Yesterday evening I attended the second video screening
of the recent ‘TEDx Folkestone: Pushing The Boundaries’
talks at the Lime Bar here in Folkestone. The event was well attended, with lively Q&A sessions.
Here’s the talks’ messages in a nutshell.
SIMON COLEMAN: INNOVATING TO CHANGE
In this talk, Simon explains how to push the boundaries of the economic system so that it becomes sustainable and profitable.
He starts by talking about one of his main concerns, the rate of deforestation, currently at 300 football pitches per hour. Forests are destroyed to grow beef cattle, palm oil, and soya, while the wood is used to make furniture and paper.
Throughout the years, the situation hasn’t improved, proving that the deforestation won’t be stopped by our political leaders or by the industries that benefit from it. Also, there’s the big problem of illegal deforestation.
How can we push the boundaries of the economic system then?
By listening to Bruce Lee, who once said: “Be like water. If there is no wave, create one.”

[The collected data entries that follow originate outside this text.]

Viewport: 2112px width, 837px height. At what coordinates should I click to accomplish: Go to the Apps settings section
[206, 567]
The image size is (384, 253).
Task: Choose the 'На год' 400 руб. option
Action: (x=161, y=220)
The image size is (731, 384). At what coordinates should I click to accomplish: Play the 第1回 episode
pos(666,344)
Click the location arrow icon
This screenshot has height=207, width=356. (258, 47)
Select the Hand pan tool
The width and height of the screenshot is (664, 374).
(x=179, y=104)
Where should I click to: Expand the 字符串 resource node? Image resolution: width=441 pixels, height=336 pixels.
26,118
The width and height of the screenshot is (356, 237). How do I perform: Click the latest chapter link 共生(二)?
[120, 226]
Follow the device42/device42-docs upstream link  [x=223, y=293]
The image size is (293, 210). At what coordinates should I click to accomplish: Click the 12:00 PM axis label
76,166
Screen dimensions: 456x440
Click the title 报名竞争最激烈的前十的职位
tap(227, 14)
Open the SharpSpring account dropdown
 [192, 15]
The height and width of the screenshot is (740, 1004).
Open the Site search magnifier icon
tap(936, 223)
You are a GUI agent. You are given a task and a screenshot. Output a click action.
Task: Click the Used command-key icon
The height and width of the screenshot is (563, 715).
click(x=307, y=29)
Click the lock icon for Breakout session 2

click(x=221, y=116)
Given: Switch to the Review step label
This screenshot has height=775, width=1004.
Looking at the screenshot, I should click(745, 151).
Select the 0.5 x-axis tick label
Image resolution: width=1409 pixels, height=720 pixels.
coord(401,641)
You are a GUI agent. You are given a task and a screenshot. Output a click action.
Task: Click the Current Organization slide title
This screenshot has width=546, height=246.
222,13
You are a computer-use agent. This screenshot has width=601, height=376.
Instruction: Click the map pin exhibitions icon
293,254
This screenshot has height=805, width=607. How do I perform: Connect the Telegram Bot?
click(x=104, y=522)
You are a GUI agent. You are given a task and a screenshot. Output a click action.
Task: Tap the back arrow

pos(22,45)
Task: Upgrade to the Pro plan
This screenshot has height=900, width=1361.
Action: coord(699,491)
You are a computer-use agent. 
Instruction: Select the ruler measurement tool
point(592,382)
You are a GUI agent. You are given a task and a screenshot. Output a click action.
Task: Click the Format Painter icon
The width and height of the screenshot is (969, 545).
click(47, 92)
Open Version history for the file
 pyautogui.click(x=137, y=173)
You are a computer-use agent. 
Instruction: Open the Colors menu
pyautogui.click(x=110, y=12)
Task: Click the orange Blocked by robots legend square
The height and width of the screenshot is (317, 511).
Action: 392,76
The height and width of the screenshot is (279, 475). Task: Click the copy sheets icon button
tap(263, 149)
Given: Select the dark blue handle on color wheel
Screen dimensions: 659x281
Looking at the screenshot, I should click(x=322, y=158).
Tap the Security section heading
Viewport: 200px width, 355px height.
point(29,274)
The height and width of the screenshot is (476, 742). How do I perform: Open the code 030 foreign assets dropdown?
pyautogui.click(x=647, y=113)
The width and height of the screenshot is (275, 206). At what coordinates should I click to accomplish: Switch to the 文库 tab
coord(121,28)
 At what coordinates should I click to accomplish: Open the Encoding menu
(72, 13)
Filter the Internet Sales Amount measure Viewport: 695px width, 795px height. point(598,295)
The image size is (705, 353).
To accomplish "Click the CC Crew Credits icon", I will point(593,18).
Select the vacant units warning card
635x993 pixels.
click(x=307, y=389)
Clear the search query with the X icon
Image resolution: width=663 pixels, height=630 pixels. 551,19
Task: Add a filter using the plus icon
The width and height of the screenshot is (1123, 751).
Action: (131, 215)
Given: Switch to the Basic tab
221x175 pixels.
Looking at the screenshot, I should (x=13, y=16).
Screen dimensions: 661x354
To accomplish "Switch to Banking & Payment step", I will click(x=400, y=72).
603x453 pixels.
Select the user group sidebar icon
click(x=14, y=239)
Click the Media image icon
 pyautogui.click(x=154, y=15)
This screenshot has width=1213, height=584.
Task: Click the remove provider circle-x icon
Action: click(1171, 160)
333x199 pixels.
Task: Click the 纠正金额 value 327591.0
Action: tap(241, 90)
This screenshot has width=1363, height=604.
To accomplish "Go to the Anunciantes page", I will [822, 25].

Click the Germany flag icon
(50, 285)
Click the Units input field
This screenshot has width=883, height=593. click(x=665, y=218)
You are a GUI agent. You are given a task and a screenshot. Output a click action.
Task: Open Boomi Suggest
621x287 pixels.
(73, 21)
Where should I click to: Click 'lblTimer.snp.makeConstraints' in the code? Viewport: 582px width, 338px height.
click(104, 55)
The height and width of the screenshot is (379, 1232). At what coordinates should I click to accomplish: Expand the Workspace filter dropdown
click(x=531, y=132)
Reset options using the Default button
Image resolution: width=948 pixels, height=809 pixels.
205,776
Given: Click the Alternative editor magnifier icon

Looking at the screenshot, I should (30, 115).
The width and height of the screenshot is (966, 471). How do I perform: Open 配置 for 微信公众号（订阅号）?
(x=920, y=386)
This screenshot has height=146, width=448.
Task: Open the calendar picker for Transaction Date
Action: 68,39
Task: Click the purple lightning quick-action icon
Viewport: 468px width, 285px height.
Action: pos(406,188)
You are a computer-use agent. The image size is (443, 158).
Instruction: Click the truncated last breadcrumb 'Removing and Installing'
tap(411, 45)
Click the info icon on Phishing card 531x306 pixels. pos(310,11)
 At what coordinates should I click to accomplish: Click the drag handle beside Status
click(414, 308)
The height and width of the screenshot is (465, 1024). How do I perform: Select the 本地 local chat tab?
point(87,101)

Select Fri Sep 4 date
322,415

The wave that will change the economic system will be the result of Personal Purchase Power. If every consumer reduces the consumption or stops buying products that are produced unethically, more and more entrepreneurs will offer ethical goods. Eventually, those who don’t change the way they operate will go out of business.
The good thing is that not only more and more consumers are making informed decisions, but also more and more entrepreneurs are concerned about the same issues and are already looking for new solutions.
PAUL BRANSINGTON: HUMANS, ROBOTS AND BUSINESS: HOW MAD LANGUAGE DAMAGES EVERYTHING
With examples of corporate messages, Paul helps us understand why public’s trust in companies is at an all-time low, why 87% of workers worldwide don’t feel engaged in their work, and what can be done about it.
According to Paul, the problem is the depersonalised language companies use to communicate with their customers and their employees.
This depersonalised language is a sign of deresponsibilisation of companies. In the following example, the first sentence is the most sincere one, and the last one shows us what deresponsibilisation means:
“I try to be honest.”
“I value honesty.”
“Honesty is one of my key values.”
In a company, deresponsibilisation is the consequence of confusing consistency with uniformity when implementing the ideas on which the corporate identity is based (mission, vision, and values).
The insistence of using the same concepts at every opportunity regardless of its appropriateness leads to uniformed messages that sound robotic and push customers and employees away, achieving the opposite of its declared aim–-to strengthen relationships with employees and customers.
This robotic language affects also the way management behaves, as it makes managers feel disconnected from the company values and as a consequence they don’t use those values as guidelines for their decisions––hence the lack of consistency.
The discrepancy between what companies say and what they actually do is why trust in them is so low.
What companies need is clear values to judge managerial decisions with, and ‘human’ language, sincere language to communicate with customers, employees and the community at large.
ADAM WILSON: CONSCIOUSNESS — WHERE NEXT?
Adam looks at how consciousness (the state of being aware of one's own feelings, thoughts, sensations, needs and surroundings,) can be taken to new levels to increase happiness and well-being in our society.
According to Adam, meditation is the key to expand our consciousness and therefore the key to enjoy a more relaxed approach to life. His conviction is supported by scientific studies, which show that the brain of people who meditate regularly is wired differently from non-meditators--a phenomenon known as neuroplasticity. The long term benefits are higher judgement, better decision-making, better prospective, more empathy and compassion, reduced stress and fewer stress-related diseases.
If meditation became widespread, our society would be much happier and healthier.
RANDOLPH MATTHEWS: BEFORE THERE ARE WORDS THERE ARE SOUND FEELINGS
Randolph is a vocal musician who likes to sing and talk about the sounds the voice can make.
In this fascinating talk, Randolph demonstrates--singing,-- that we are all immersed in a sonic landscape and that sound has a feeling that imbues on people’s lives.